The hedge fund kingpin, once one of Johnson’s biggest backers, had just finished a long lunch with an old contact and was in devastating form.
“Who would you really want to run the Tory party?” said Odey. “Each of them has blown it. It’s come too early for some of them. I have no regard for Boris. He has never followed through on any policy. He was my friend until Brexit was done and then he just cut me dead.”
The Brexiter, who made hundreds of millions of pounds betting against sterling in the wake of the vote to the leave the EU in 2016, represents a growing chorus of leading business figures – from across the political spectrum – who have lost patience with the prime minister and the Tory party.
“I expect politicians to be appalling and to behave badly but even by their standards he behaves badly,” said Odey, frustrated that Johnson has not delivered the no-holds-barred Brexit he wanted to see, adding he concurs with the “anger” vented by the PM’s former adviser, Dominic Cummings.

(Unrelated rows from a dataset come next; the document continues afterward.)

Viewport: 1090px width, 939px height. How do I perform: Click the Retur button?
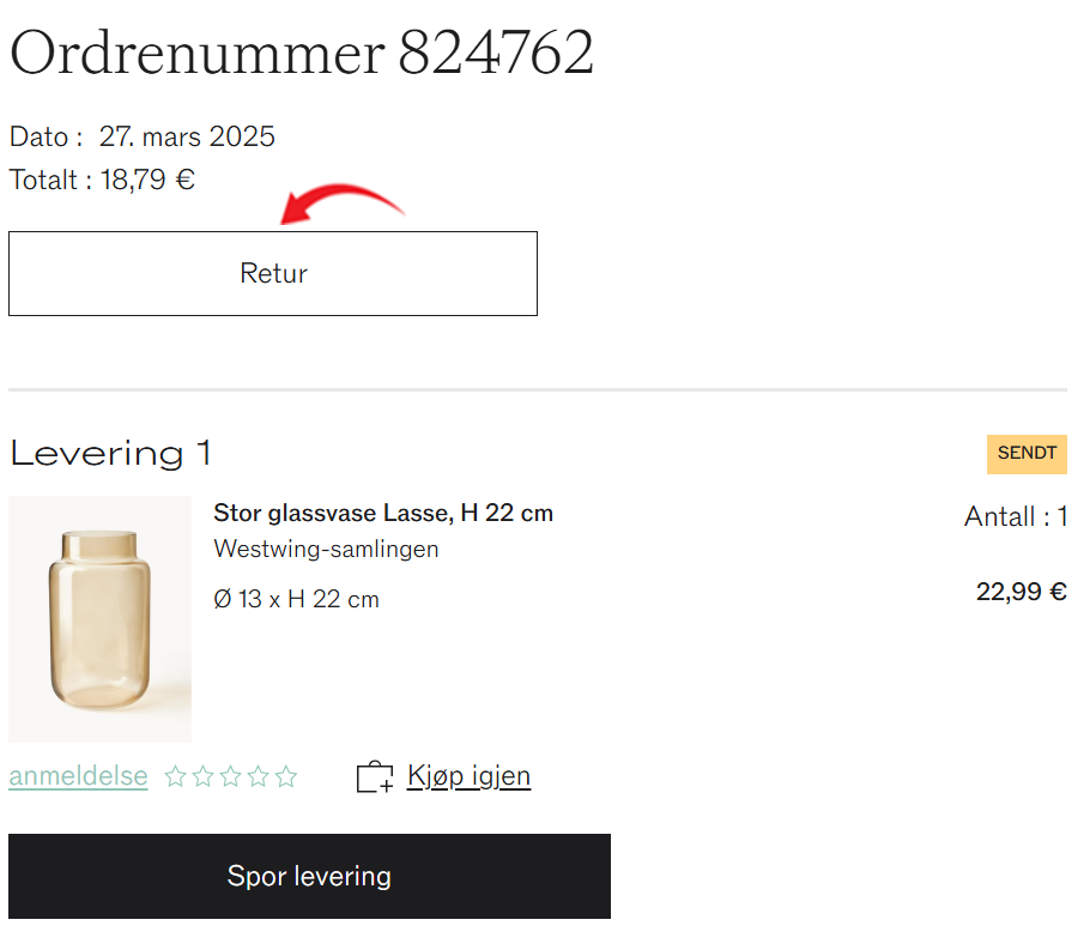pos(272,273)
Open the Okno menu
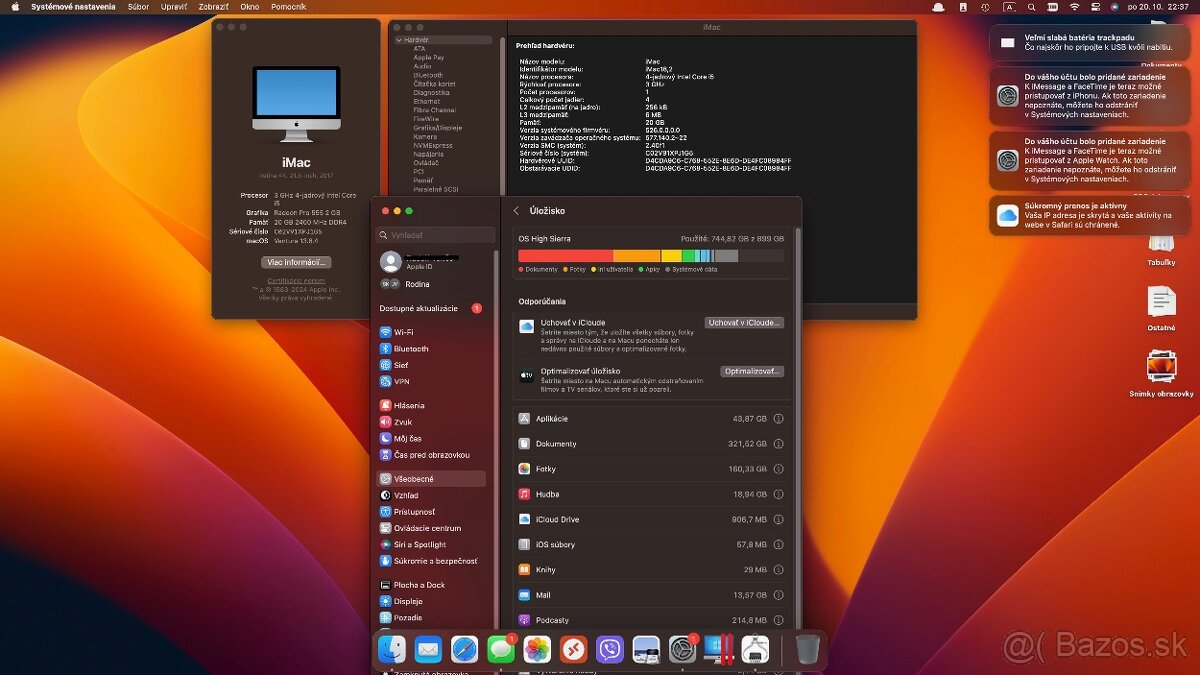1200x675 pixels. tap(249, 6)
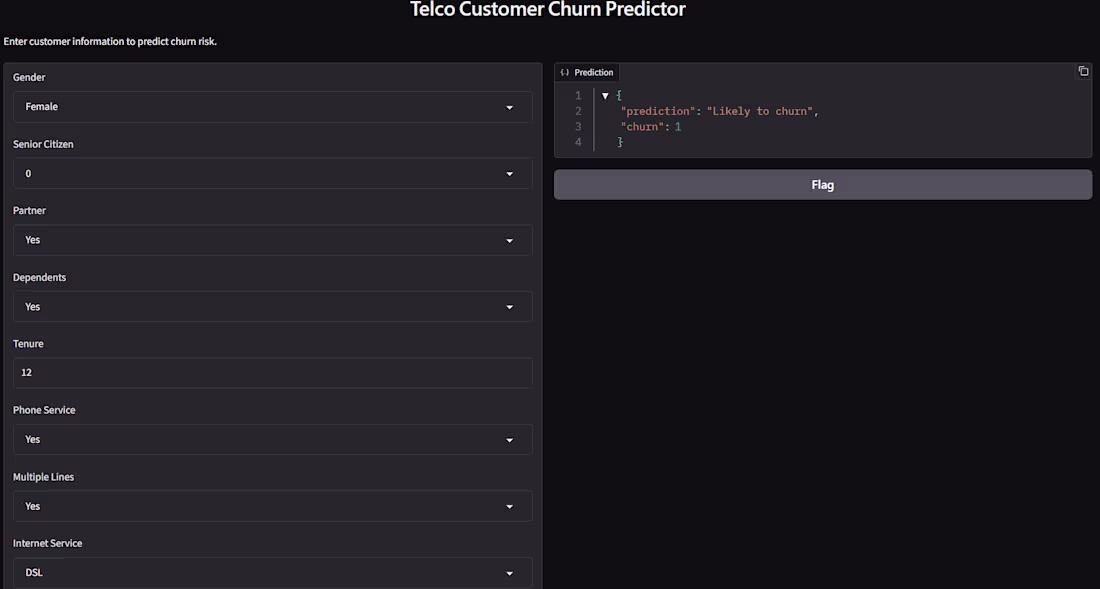Click the churn value 1 in output
The image size is (1100, 589).
[678, 127]
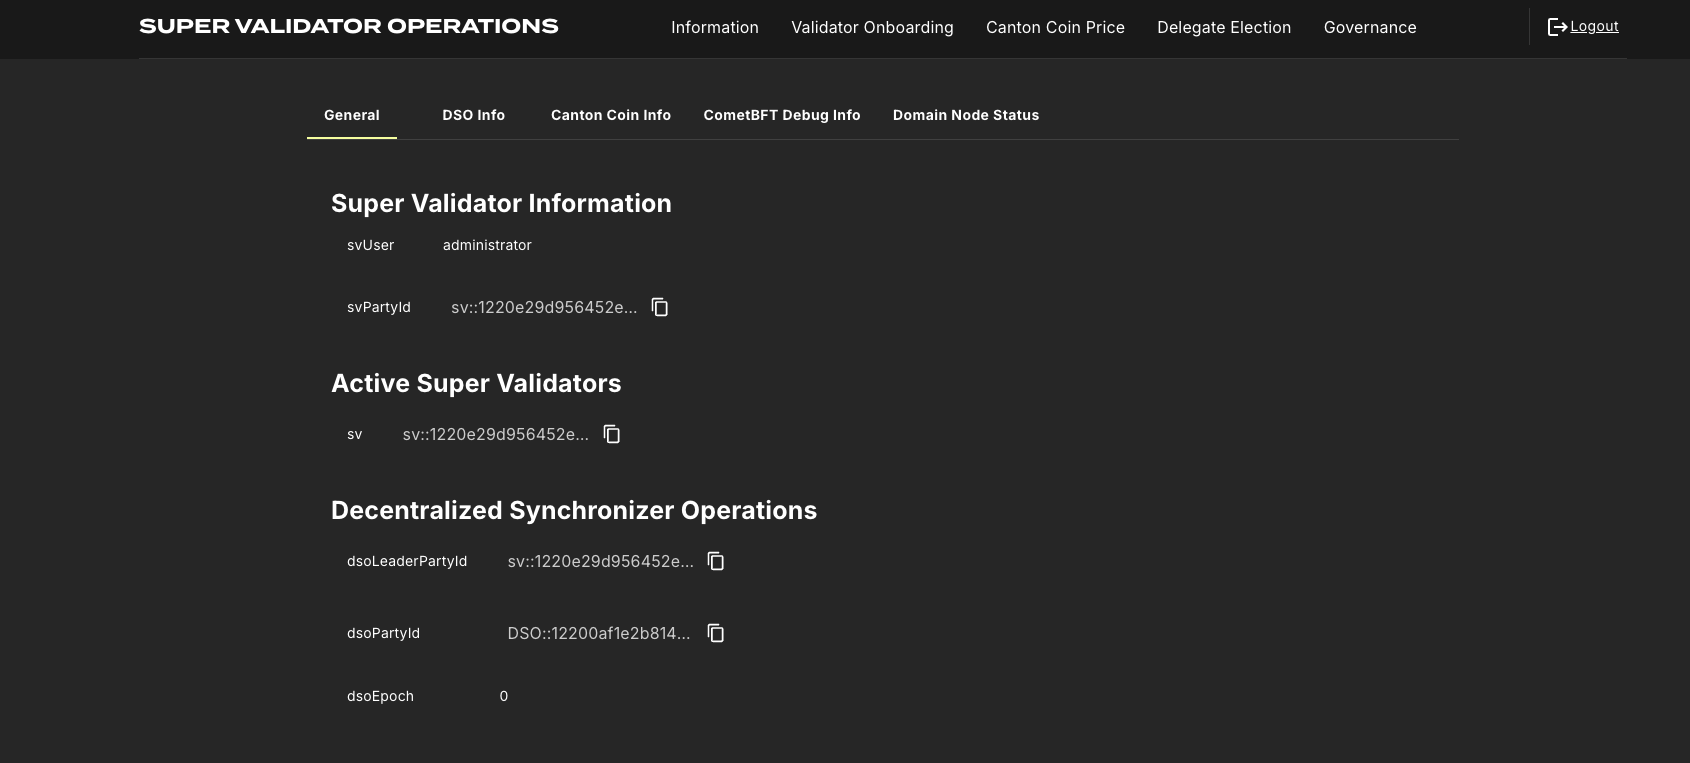1690x763 pixels.
Task: Navigate to Delegate Election
Action: 1223,27
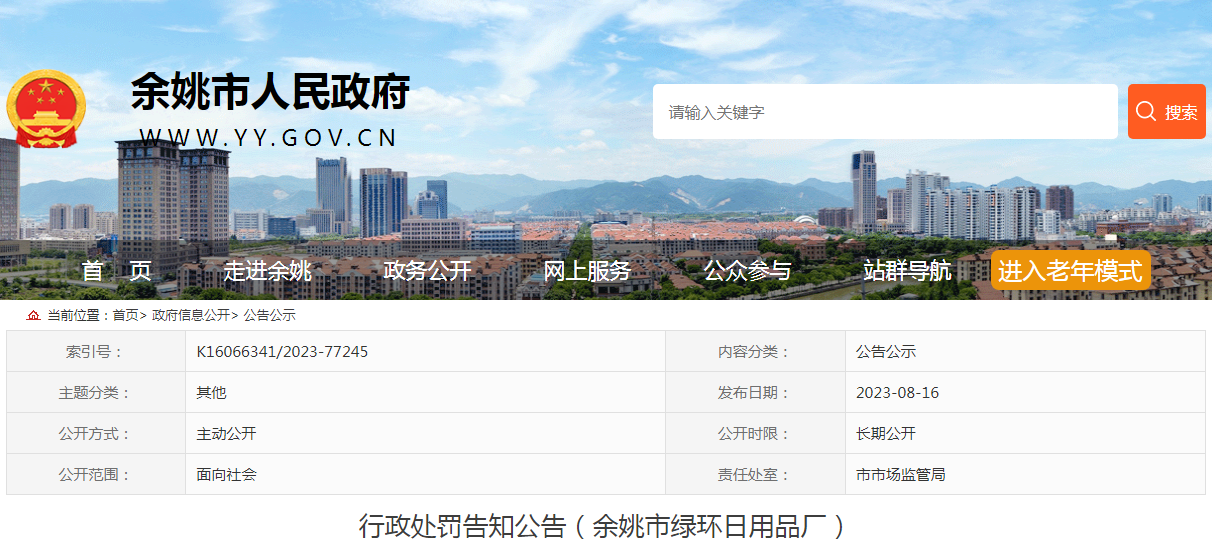Open the 公众参与 navigation item
The height and width of the screenshot is (557, 1212).
[x=747, y=270]
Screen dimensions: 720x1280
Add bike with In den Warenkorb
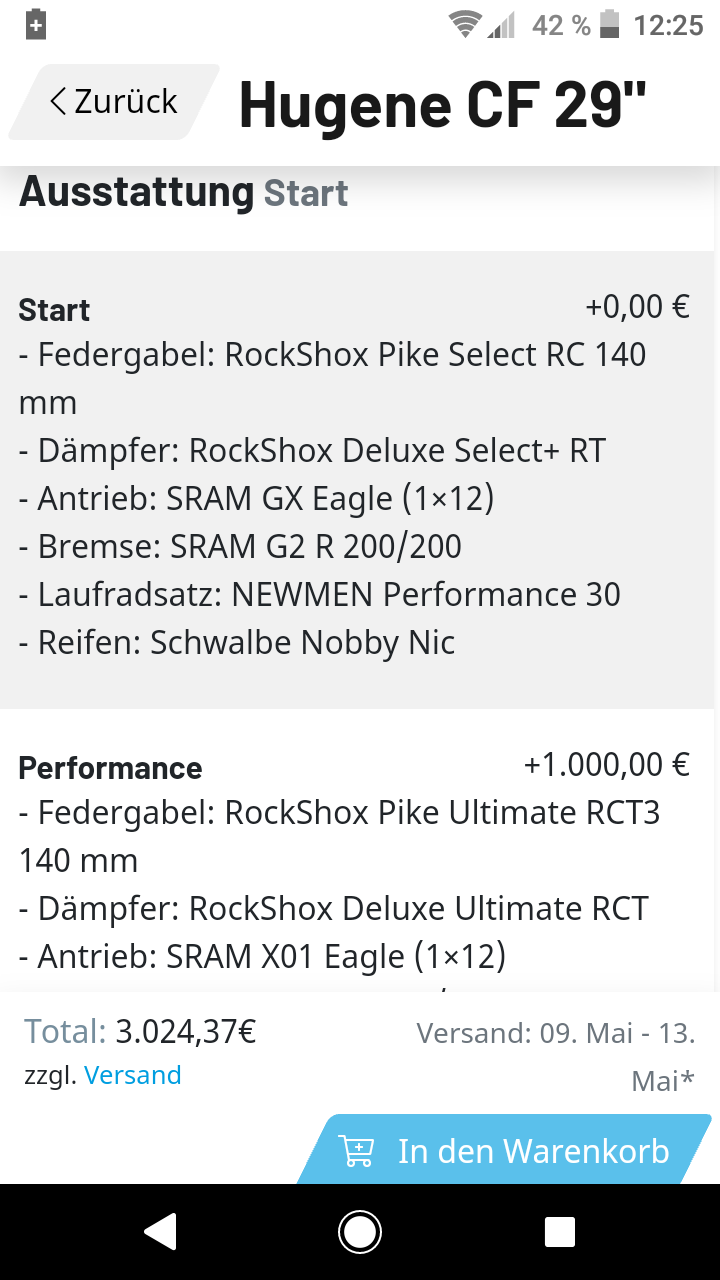(510, 1151)

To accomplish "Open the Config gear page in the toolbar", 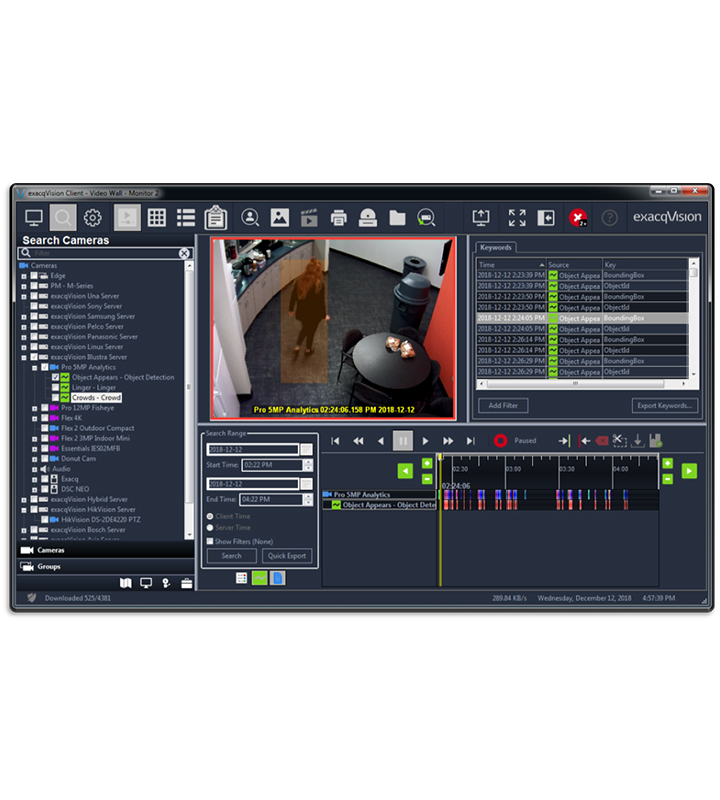I will [93, 217].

Sir Philip Hampton, the former chairman of Royal Bank of Scotland, drugs giant GSK and Sainsbury’s, said traditional good relations between big business and the Conservatives had become increasingly frayed.
Business leaders have clashed with the government over the handling of Brexit and Covid in recent years, and relations have failed to recover from Johnson’s reported “f**k business” retort in 2018 to bosses’ concerns over a hard Brexit.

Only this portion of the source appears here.